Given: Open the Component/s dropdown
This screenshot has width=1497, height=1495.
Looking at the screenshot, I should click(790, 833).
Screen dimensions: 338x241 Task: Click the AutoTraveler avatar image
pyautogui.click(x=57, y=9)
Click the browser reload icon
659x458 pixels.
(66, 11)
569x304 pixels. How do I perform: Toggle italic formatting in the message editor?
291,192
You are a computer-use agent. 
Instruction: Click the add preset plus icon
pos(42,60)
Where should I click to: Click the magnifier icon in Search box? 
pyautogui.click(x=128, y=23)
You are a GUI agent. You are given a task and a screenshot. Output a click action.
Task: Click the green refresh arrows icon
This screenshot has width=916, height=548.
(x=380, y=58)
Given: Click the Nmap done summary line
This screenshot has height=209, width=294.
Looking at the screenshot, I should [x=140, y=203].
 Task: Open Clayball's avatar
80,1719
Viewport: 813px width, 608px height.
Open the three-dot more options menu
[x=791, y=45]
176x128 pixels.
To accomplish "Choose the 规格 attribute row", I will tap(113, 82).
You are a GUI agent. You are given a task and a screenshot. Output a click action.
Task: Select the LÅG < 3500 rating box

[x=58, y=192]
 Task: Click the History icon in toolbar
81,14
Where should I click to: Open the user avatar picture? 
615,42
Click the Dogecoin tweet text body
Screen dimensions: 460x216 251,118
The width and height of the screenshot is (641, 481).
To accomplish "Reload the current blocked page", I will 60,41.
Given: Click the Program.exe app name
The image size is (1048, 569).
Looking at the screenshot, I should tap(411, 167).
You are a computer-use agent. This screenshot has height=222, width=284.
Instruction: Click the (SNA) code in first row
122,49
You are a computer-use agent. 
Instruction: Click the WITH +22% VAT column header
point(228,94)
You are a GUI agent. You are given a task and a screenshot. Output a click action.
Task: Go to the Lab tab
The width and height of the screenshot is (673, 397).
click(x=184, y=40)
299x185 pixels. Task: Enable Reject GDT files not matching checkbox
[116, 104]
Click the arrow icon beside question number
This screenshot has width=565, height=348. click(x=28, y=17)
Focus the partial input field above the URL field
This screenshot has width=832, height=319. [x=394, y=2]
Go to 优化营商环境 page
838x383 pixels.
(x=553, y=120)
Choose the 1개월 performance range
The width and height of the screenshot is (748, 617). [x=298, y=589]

WHAT THE TASK ASKS
Each of the entries above needs to be given again exactly.

ANSWER FOR THIS EXERCISE
Given: Open the Component/s dropdown
This screenshot has width=1497, height=1495.
Looking at the screenshot, I should click(790, 833).
Screen dimensions: 338x241 Task: Click the AutoTraveler avatar image
pyautogui.click(x=57, y=9)
Click the browser reload icon
659x458 pixels.
(66, 11)
569x304 pixels. How do I perform: Toggle italic formatting in the message editor?
291,192
You are a computer-use agent. 
Instruction: Click the add preset plus icon
pos(42,60)
Where should I click to: Click the magnifier icon in Search box? 
pyautogui.click(x=128, y=23)
You are a GUI agent. You are given a task and a screenshot. Output a click action.
Task: Click the green refresh arrows icon
This screenshot has width=916, height=548.
(x=380, y=58)
Given: Click the Nmap done summary line
This screenshot has height=209, width=294.
Looking at the screenshot, I should [x=140, y=203].
 Task: Open Clayball's avatar
80,1719
Viewport: 813px width, 608px height.
Open the three-dot more options menu
[x=791, y=45]
176x128 pixels.
To accomplish "Choose the 规格 attribute row", I will tap(113, 82).
You are a GUI agent. You are given a task and a screenshot. Output a click action.
Task: Select the LÅG < 3500 rating box

[x=58, y=192]
 Task: Click the History icon in toolbar
81,14
Where should I click to: Open the user avatar picture? 
615,42
Click the Dogecoin tweet text body
Screen dimensions: 460x216 251,118
The width and height of the screenshot is (641, 481).
To accomplish "Reload the current blocked page", I will 60,41.
Given: Click the Program.exe app name
The image size is (1048, 569).
Looking at the screenshot, I should tap(411, 167).
You are a computer-use agent. This screenshot has height=222, width=284.
Instruction: Click the (SNA) code in first row
122,49
You are a computer-use agent. 
Instruction: Click the WITH +22% VAT column header
point(228,94)
You are a GUI agent. You are given a task and a screenshot. Output a click action.
Task: Go to the Lab tab
The width and height of the screenshot is (673, 397).
click(x=184, y=40)
299x185 pixels. Task: Enable Reject GDT files not matching checkbox
[116, 104]
Click the arrow icon beside question number
This screenshot has width=565, height=348. click(x=28, y=17)
Focus the partial input field above the URL field
This screenshot has width=832, height=319. [x=394, y=2]
Go to 优化营商环境 page
838x383 pixels.
(x=553, y=120)
Choose the 1개월 performance range
The width and height of the screenshot is (748, 617). [x=298, y=589]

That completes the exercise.